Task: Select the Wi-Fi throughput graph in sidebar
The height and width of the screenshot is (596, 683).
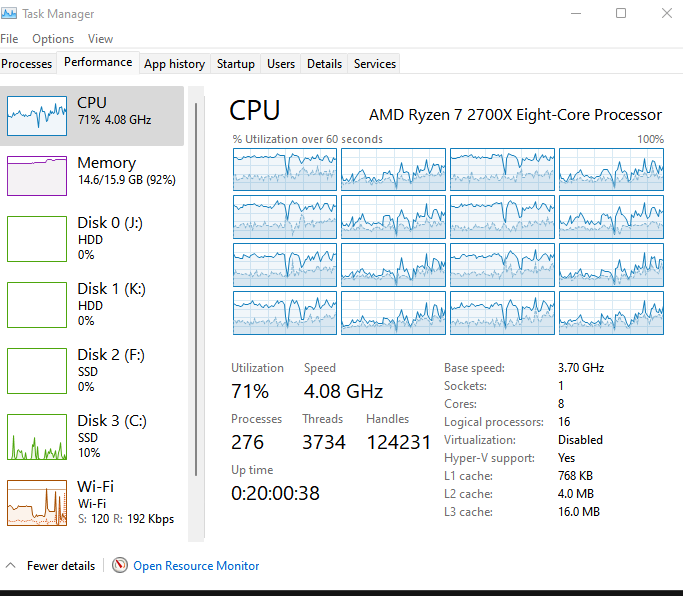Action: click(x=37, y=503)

|---|

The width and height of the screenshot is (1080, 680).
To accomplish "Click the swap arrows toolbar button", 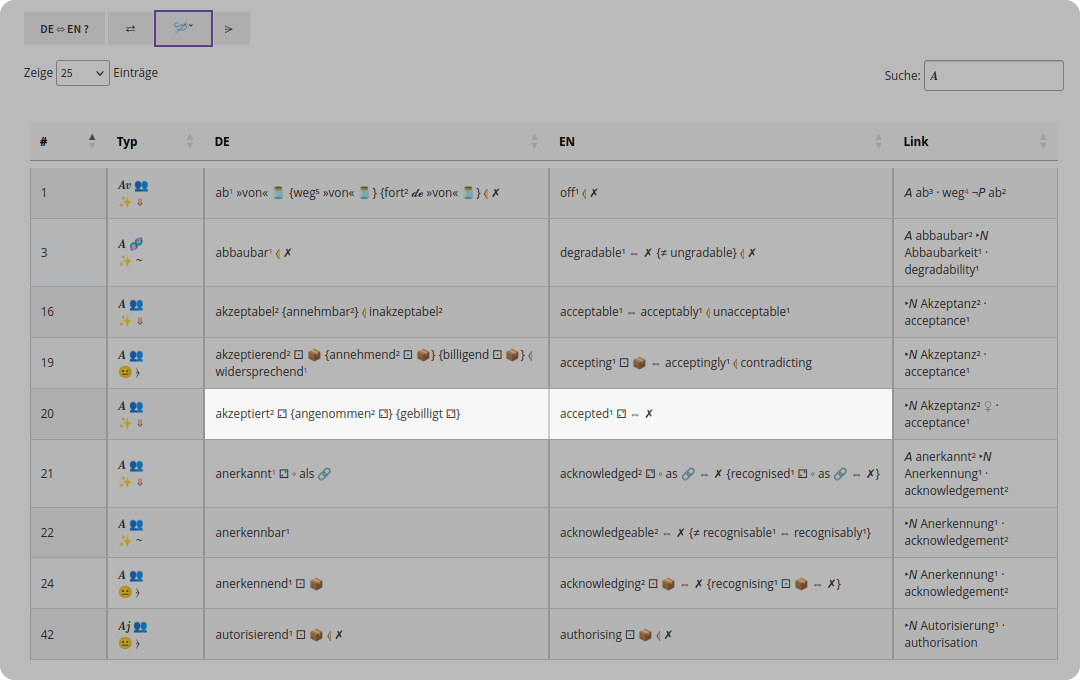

|---|

→ **Required task**
Convert everything from the line containing "The width and" down to the line containing "the swap arrows" into a JSON list of strings, one string per line, with blank lines left out and the pictures omitted.

→ **Reply**
[
  "The width and height of the screenshot is (1080, 680).",
  "To accomplish \"Click the swap arrows toolbar button\", "
]